++++ Information shown

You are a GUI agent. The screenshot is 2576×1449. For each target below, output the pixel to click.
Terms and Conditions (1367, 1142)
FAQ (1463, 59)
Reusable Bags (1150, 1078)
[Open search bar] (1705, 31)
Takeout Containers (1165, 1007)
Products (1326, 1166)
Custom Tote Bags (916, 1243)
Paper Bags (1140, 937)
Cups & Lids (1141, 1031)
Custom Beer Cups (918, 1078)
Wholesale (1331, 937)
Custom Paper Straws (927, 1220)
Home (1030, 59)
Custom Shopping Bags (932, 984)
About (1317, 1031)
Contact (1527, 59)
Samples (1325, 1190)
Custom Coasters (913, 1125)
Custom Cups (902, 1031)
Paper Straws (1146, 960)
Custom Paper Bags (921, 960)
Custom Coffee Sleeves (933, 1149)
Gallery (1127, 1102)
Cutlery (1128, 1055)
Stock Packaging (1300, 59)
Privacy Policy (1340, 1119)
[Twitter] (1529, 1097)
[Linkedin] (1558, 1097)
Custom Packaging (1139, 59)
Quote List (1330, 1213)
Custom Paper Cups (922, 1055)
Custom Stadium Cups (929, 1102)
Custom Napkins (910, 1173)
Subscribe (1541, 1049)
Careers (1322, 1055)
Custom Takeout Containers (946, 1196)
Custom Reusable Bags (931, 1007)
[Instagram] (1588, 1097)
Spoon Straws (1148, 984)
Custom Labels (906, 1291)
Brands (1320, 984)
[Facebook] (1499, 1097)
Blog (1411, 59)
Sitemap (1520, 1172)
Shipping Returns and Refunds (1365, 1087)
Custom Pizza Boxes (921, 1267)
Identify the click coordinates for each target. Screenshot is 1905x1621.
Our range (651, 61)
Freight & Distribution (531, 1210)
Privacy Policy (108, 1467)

++++++++

Description of the task: The required output is all of the material, word for word.

Response:
You are a GUI agent. The screenshot is 2576×1449. For each target below, output the pixel to click.
Terms and Conditions (1367, 1142)
FAQ (1463, 59)
Reusable Bags (1150, 1078)
[Open search bar] (1705, 31)
Takeout Containers (1165, 1007)
Products (1326, 1166)
Custom Tote Bags (916, 1243)
Paper Bags (1140, 937)
Cups & Lids (1141, 1031)
Custom Beer Cups (918, 1078)
Wholesale (1331, 937)
Custom Paper Straws (927, 1220)
Home (1030, 59)
Custom Shopping Bags (932, 984)
About (1317, 1031)
Contact (1527, 59)
Samples (1325, 1190)
Custom Coasters (913, 1125)
Custom Cups (902, 1031)
Paper Straws (1146, 960)
Custom Paper Bags (921, 960)
Custom Coffee Sleeves (933, 1149)
Gallery (1127, 1102)
Cutlery (1128, 1055)
Stock Packaging (1300, 59)
Privacy Policy (1340, 1119)
[Twitter] (1529, 1097)
[Linkedin] (1558, 1097)
Custom Packaging (1139, 59)
Quote List (1330, 1213)
Custom Paper Cups (922, 1055)
Custom Stadium Cups (929, 1102)
Custom Napkins (910, 1173)
Subscribe (1541, 1049)
Careers (1322, 1055)
Custom Takeout Containers (946, 1196)
Custom Reusable Bags (931, 1007)
[Instagram] (1588, 1097)
Spoon Straws (1148, 984)
Custom Labels (906, 1291)
Brands (1320, 984)
[Facebook] (1499, 1097)
Blog (1411, 59)
Sitemap (1520, 1172)
Shipping Returns and Refunds (1365, 1087)
Custom Pizza Boxes (921, 1267)
Identify the click coordinates for each target. Screenshot is 1905x1621.
Our range (651, 61)
Freight & Distribution (531, 1210)
Privacy Policy (108, 1467)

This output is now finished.